Apparently this sequence start is unique, so I see no reason not to add to OEIS with the 7 known terms. -- Meni Rosenfeld (talk) 16:05, 22 December 2012 (UTC)
In other words, you are asking for the maximal size of an error-correcting code of distance 3, length n. This may help you searching for more information, though most of the literature on the theory of error-correcting codes concentrates on linear codes. (Strangely enough, we have about a million of articles on particular ECC, and a software engineer’s introduction to the subject here, but I couldn’t find any article discussing the theory.)—Emil J. 19:55, 20 December 2012 (UTC)
Yeah, I looked through the Error Correcting codes and didn't find anything on building ones, just on ones that had been created. The problem that I read was originally stated as how many possible distinct messages can be sent using n bits if a malicious opponent *may* change exactly one bit. I'm pretty sure that this is an equivalent problem. This leads to the question of whether more distinct messages can be sent if the malicious opponent *must* change exactly one bit.Naraht (talk) 20:19, 20 December 2012 (UTC)
Well, there's Coding theory, but not knowing much about it myself I don't know what is missing. -- Meni Rosenfeld (talk) 11:27, 21 December 2012 (UTC)

Well, Hamming bound applies with q=2 and t=3/d=1. which does simplify in that case to the 2nn+1 mentioned earlier.Naraht (talk) 11:44, 21 December 2012 (UTC)

The first terms are given by 1, 1, 2, 2, 4, 8, 16,20,40,72,144,256,512, 1024,2048. This follows from this online table [1]. You will find many other (recent) results there.

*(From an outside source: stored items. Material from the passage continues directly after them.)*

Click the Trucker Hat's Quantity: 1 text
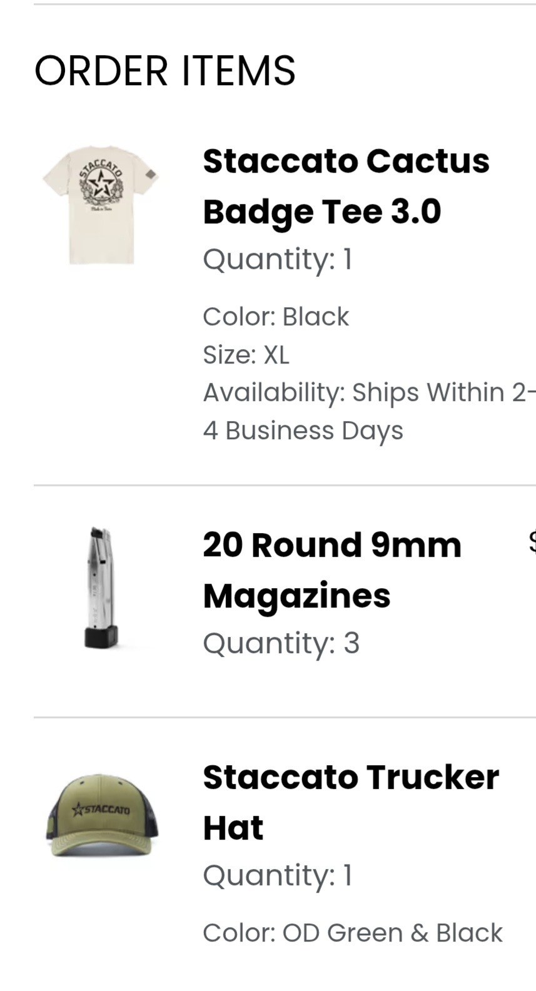pos(278,875)
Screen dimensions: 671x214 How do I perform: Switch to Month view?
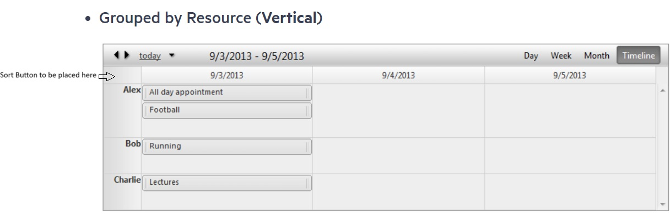597,56
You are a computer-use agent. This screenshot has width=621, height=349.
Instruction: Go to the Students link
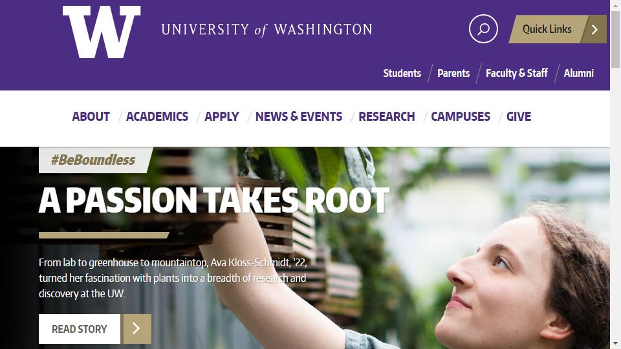pyautogui.click(x=402, y=73)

It is quite well known that if n is a power of 2 minus 1, then you can attain the bound \frac{2^n}{n+1} by constructing a Hamming code (this can be generalized to non-binary codes). In fact, there is a strong link between caps in projecive geometry and linear codes with certain minimum distance, using a [[parity-check matrix]. See for instance [2].